1. linspace, logspace 함수

      1_ linspace

      2_ logspace

     

2. NumPy random

      1_ seed : 랜덤의 시작 값을 설정

      2_ rand : 균등분포로 난수를 발생

      3_ randn : 정규분포로 난수를 발생

      4_ randint : 균등분포로 정수값을 발생

      5_ suffle : 행렬 데이터를 섞어 줍니다.

      6_ choice : 특정 확률로 데이터를 선택


1. linspace, logspace 함수

linspace와 logspace 특정 곡선을 그리듯 일정 간격으로 구성된 벡터값을 생성하기 위한 함수입니다.

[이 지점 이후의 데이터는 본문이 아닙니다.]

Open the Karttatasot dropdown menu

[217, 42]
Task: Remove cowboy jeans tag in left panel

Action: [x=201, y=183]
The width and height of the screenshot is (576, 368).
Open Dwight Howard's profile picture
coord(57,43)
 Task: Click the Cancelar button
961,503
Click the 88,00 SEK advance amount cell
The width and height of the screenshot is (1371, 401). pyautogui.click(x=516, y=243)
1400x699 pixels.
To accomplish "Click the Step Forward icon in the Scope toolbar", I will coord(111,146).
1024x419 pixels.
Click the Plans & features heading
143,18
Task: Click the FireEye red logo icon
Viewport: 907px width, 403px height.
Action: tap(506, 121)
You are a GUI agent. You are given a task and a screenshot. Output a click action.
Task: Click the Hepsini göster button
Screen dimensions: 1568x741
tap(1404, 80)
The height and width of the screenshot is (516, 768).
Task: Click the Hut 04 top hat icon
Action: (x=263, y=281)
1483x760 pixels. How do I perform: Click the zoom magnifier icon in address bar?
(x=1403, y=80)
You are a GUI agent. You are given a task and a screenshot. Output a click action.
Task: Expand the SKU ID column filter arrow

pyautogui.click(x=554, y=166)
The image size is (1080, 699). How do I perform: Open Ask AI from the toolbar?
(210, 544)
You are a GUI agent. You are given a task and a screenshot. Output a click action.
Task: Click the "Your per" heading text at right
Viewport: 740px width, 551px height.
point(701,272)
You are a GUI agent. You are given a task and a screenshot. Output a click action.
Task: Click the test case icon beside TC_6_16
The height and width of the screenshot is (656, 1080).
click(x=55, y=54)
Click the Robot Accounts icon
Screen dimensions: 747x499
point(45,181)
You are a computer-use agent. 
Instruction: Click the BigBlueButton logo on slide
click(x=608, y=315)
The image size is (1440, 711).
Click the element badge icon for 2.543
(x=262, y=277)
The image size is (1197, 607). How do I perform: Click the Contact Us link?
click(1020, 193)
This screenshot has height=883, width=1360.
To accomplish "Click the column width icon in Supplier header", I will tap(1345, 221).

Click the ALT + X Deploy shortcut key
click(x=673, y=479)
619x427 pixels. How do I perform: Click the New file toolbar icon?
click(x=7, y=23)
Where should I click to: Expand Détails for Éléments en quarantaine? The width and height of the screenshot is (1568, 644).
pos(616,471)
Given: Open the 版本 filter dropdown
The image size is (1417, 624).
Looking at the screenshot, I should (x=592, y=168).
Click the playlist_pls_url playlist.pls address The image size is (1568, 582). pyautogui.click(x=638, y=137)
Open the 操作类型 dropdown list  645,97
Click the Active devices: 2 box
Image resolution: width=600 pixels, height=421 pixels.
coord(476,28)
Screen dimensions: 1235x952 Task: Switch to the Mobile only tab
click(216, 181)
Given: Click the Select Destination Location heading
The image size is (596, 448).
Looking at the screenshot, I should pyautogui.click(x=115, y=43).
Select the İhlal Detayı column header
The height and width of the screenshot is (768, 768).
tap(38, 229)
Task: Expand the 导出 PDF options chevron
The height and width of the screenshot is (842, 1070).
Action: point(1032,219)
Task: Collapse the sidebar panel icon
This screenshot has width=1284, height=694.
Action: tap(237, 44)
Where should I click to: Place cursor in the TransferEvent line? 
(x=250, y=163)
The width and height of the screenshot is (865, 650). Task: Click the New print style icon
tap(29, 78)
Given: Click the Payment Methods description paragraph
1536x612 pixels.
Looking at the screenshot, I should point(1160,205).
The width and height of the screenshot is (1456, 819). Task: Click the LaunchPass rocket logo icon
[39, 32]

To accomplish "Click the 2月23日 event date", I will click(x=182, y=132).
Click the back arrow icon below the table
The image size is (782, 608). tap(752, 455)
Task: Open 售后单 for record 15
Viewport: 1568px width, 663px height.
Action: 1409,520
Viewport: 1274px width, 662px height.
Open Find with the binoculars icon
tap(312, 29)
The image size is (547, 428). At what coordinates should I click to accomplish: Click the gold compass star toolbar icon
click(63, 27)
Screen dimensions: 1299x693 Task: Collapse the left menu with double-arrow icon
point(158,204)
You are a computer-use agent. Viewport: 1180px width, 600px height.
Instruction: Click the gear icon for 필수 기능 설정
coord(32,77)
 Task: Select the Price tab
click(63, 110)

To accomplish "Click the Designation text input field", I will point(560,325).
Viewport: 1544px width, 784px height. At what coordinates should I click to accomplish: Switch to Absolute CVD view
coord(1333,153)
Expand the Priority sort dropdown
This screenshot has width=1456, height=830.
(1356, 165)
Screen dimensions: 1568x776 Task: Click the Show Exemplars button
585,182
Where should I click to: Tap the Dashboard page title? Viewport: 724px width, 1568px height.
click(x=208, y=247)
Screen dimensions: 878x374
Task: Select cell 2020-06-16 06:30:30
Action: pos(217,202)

  • linspace : 설정한 범위에서 선형적으로 분할한 위치의 값을 출력합니다. 
  • logspace : 설정한 범위에서 로그로 분할한 위치의 값을 출력합니다. 

1_ linspace

a와 b사이에 c개의 점을 생성하기 위한 명령어입니다.

만약에 c가 생략될 경우 → linspace(a, b) 100개의 일정한 등간격을 가진 행 벡터가 생성됩니다.

  • 사용 방법 : np.linspace(a, b, c)

[코드예제]

np.linspace(0, 100, 5)

[결과] 

array([  0.,  25.,  50.,  75., 100.])

 

2_ log space

a, b, c 을 log scale 등간격인 행 벡터를 생성하는  명령어입니다.

아례 예제처럼 log^a와 log^b 사이에 등간격인 c개의 행벡터를 생성합니다

 

만약에 c가 생략될 경우 → logspace(a, b) 50개의 일정한 등간격을 가진 행 벡터가 생성됩니다.

  • 사용 방법 : np.logspace(a, b, c)

[코드예제]

# log10(x1)=2, log10(x2)=3, log10(x3)=4 만들기
np.logspace(2, 4, 3)

[결과] 

array([  100.,  1000., 10000.])

 

 

2. NumPy random

데이터를 생성할 때 랜덤하게 섞거나 임의의 수를 발생시키는 NumPy의 random 서브 패키지로 제공됩니다.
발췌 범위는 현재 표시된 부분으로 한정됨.